■ Texto fornecido:

A esse producto será addicionada, caso as obras sejam executadas em Itaqui, a importancia das taxas dos transportes effectuados na via ferrea do concessionario, segundo tarifa approvada opportunamente.
IX
Os juros de 6 % ao anno, a que se refere a clausula precedente, serão calculados semestralmente sobre o capital que se verificar ter sido empregado nas obras, de conformidade com os estudos e orçamento definitivo que tiverem sido approvados.
X
As taxas mencionadas na clausula VIII serão cobradas proporcionalmente á importancia das obras realizadas e execução dos serviços correspondentes a cargo do concessionario. O calculo para a fixação dessa porcentagem será baseado, semestralmente, durante a construcção das obras, na importancia do capital que o concessionario for sendo obrigado a applicar á execução progressiva dellas.
XI
Fica expressamente entendido que a responsabilidade do Estado pelos pagamentos devidos ao concessionario, na fórma estabelecida pelas clausulas precedentes, depende do producto das taxas indicadas, não podendo, em caso de deficit, ser reclamada do Governo mais do que a entrega de tal producto, depois de deduzidas as despezas de fiscalização, de arrecadação das taxas e as que houverem resultado de obras executadas de accordo com o final da clausula VII.
As tarifas approvadas serão revistas de cinco em cinco annos, mas a reducção geral das taxas só poderá ter logar quando o producto arrecadado for superior ao indispensavel para a satisfação dos compromissos especificados na clausula VIII.
XII
As taxas de transito pelo Canal do Arapapahy, e, bem assim, as de estadia no dique, caso este seja concluido, serão cobradas directamente pelo concessionario, de accordo com as tarifas que forem approvadas pelo Governo.
XIII
O concessionario terá o uso e gozo, pelo prazo da presente concessão, dos terrenos accrescidos que poderá arruar, edificar ou arrendar, cedendo porém ao Governo as áreas que forem necessarias para edificios publicos.
XIV
Si o Governo entender preferivel poderá, durante a construcção das obras de melhoramento definitivo do porto, encarregar o concessionario de effectuar os trabalhos da conservação do actual ancoradouro, ora executados administrativamente. Nesse caso o concessionario ficará, mediante a indemnização que for ajustada com todo o material desse serviço pertencente ao Estado, e o Governo lhe pagará, por trimestre vencido, a quantia annual de 150:000$, ficando o concessionario obrigado a manter em boas condições o serviço de conservação actualmente feito, adquirindo as novas dragas, lanchas e batelões que se fizerem mister.

■ Listagem de dados:

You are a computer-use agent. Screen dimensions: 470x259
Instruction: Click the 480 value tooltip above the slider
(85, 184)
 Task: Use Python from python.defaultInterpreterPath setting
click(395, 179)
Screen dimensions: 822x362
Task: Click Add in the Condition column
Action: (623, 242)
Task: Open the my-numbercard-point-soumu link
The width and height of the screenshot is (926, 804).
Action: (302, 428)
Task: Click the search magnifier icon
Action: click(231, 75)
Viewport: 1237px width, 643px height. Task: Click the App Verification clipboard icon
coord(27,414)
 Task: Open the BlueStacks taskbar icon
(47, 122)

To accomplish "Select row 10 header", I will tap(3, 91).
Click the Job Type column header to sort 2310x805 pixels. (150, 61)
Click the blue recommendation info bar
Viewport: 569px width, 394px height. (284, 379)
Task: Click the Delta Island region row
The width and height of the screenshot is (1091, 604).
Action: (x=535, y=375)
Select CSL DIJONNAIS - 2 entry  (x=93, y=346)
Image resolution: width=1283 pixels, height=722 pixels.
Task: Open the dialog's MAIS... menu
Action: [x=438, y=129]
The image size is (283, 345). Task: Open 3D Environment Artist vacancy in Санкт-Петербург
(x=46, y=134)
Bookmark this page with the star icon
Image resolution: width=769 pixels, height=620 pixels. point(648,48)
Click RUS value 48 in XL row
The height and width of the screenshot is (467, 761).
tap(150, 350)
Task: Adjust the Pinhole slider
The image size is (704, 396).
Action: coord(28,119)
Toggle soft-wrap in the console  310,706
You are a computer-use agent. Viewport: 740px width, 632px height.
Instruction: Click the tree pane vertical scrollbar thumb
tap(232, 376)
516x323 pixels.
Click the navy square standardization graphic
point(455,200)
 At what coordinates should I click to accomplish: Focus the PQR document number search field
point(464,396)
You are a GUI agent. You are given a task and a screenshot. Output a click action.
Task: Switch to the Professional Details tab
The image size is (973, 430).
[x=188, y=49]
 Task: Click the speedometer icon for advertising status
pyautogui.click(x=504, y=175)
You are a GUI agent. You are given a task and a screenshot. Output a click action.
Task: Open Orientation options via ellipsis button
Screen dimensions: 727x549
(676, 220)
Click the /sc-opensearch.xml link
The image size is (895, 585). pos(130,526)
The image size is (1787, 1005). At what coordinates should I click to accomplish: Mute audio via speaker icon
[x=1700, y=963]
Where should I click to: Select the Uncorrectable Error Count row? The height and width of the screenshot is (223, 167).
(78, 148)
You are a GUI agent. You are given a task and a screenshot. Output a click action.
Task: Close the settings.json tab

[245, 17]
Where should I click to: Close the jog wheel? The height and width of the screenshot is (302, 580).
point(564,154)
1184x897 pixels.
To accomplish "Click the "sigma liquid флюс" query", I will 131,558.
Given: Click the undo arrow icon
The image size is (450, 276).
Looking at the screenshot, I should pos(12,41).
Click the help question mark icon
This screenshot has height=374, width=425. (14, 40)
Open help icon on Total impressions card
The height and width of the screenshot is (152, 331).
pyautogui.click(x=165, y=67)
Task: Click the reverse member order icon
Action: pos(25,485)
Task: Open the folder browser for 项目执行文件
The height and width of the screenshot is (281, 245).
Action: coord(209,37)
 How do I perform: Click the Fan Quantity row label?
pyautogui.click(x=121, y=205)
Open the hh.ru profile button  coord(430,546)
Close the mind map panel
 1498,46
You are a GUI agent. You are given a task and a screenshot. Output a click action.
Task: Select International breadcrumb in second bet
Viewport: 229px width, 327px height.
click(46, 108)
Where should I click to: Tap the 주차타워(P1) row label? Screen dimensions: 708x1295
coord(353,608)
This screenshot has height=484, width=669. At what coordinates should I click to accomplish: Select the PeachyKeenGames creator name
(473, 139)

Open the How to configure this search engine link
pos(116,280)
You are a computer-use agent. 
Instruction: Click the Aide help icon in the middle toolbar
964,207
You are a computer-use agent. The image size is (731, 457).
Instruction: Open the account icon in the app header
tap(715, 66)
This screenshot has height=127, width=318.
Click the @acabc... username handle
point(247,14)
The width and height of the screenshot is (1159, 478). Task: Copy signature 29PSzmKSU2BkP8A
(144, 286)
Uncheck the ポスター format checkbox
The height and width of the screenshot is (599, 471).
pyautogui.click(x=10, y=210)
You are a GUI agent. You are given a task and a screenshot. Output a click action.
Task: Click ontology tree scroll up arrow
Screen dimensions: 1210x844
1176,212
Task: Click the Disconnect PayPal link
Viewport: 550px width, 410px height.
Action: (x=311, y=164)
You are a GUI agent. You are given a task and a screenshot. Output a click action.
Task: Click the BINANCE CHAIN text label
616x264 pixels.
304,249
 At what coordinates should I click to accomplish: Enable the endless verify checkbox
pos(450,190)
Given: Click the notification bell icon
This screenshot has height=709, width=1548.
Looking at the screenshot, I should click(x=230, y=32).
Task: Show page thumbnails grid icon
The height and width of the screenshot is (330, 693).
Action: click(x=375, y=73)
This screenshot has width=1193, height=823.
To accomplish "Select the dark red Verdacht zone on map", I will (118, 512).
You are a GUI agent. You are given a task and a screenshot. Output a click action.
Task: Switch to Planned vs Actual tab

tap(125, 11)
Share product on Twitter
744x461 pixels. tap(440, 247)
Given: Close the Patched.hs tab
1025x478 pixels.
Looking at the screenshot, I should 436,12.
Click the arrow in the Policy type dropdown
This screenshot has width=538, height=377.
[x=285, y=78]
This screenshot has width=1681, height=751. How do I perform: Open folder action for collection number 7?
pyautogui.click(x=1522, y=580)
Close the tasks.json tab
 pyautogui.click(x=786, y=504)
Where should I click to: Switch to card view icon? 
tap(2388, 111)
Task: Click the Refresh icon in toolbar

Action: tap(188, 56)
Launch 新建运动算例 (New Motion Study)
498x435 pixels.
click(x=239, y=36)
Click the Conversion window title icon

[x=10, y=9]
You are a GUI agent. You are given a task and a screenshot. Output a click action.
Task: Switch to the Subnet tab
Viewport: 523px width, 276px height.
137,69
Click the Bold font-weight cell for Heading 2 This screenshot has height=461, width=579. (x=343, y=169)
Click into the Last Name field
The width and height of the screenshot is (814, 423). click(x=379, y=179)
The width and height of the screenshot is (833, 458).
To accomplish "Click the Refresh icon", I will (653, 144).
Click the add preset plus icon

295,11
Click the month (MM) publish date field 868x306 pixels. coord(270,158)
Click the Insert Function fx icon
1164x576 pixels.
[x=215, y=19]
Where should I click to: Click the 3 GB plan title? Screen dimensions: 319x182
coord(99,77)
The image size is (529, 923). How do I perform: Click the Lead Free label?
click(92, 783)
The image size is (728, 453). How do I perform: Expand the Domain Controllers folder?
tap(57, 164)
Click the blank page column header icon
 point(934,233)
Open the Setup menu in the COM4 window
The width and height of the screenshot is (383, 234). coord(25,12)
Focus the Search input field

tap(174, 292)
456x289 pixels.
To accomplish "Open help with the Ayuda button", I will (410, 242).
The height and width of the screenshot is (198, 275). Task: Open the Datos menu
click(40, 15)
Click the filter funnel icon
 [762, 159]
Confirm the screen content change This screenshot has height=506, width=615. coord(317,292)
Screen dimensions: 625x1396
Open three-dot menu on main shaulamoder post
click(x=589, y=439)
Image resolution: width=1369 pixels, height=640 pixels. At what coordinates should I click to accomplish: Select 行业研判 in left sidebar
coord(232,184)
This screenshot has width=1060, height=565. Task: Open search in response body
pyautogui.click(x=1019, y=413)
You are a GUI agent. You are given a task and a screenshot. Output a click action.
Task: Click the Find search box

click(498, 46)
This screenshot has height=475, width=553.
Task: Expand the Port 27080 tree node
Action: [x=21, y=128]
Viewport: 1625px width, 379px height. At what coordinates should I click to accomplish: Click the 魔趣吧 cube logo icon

■ Tarefa escrita:
Devolva, do texto sobre a concessão das obras do porto, o trecho que começa em "A esse producto" e segue até "tiverem sido approvados.", reproduzindo-o sem qualquer alteração. A listagem provém de uma fonte distinta.

■ Exercício resolvido:
A esse producto será addicionada, caso as obras sejam executadas em Itaqui, a importancia das taxas dos transportes effectuados na via ferrea do concessionario, segundo tarifa approvada opportunamente.
IX
Os juros de 6 % ao anno, a que se refere a clausula precedente, serão calculados semestralmente sobre o capital que se verificar ter sido empregado nas obras, de conformidade com os estudos e orçamento definitivo que tiverem sido approvados.